Prezydent Białorusi Alaksandr Łukaszenka wyraził w czwartek przekonanie, że bez Rosji jego kraj nie ma przyszłości, lecz jednocześnie poskarżył się, że Rosja niewystarczająco dobrze odnosi się do Mińska.
"Łukaszenka nie jest wieczny, możecie na zawsze utracić Białoruś" - przestrzegł prezydent tego kraju w czwartek na spotkaniu w Mińsku z gubernatorem obwodu leningradzkiego Walerijem Sierdiukowem.
"Mińsk rozumie, gdy Unia Europejska wywiera na niego presję, lecz jak ma zrozumieć Rosję, która faktycznie ...blokuje dostawy białoruskich produktów" - zastanawiał się głośno prezydent Łukaszenka.

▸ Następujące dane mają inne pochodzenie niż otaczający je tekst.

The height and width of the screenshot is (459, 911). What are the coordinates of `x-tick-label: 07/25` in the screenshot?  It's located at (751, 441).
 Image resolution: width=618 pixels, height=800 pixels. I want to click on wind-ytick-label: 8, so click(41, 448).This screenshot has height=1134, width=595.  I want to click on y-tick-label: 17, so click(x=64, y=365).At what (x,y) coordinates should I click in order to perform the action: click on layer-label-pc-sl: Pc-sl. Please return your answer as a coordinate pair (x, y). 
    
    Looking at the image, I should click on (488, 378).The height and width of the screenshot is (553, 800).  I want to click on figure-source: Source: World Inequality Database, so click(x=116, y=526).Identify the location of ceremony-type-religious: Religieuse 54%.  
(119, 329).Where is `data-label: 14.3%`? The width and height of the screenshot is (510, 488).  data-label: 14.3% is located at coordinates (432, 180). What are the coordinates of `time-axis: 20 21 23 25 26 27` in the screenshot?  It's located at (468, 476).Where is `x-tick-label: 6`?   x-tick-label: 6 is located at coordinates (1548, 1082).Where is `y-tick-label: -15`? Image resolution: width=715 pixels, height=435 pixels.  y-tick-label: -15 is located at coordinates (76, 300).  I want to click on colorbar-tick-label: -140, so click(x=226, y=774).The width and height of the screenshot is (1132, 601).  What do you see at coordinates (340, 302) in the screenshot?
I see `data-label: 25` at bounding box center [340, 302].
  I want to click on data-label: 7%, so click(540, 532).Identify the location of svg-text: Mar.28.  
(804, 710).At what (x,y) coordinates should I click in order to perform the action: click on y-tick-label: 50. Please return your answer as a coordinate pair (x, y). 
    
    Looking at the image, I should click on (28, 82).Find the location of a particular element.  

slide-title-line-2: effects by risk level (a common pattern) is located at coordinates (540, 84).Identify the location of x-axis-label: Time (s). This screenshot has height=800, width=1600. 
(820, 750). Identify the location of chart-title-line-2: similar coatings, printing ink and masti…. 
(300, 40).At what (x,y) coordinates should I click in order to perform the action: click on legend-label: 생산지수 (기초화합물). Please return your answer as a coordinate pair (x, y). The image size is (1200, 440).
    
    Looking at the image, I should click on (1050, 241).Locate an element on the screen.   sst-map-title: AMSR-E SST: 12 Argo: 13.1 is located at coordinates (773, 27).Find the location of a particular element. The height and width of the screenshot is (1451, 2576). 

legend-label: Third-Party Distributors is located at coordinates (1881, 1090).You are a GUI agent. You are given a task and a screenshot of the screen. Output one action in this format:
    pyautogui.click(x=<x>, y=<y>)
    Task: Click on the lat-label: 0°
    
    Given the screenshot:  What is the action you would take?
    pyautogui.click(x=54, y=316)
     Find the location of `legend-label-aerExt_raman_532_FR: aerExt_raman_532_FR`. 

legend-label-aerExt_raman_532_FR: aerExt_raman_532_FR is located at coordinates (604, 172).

Jako przykład podał dostawy cukru i mleka. Powiedział też, że prosił władze Rosji o kupowanie na Białorusi masła, lecz na razie i ta sprawa nie została rozwiązana.
Prezydent Białorusi powiedział rosyjskiemu urzędnikowi, że Moskwa nie powinna tak współpracować z najbliższym narodem i państwem. "Nasz naród nie zasłużył na takie traktowanie" - powiedział Alaksandr Łukaszenka.
Przed dwoma dniami prezydent wezwał białoruskich urzędników, by "przestali czołgać się na kolanach w rosyjskich gabinetach" i zaczęli poszukiwać innych rynków zbytu.(PAP)
mmp/ ro/ int. arch.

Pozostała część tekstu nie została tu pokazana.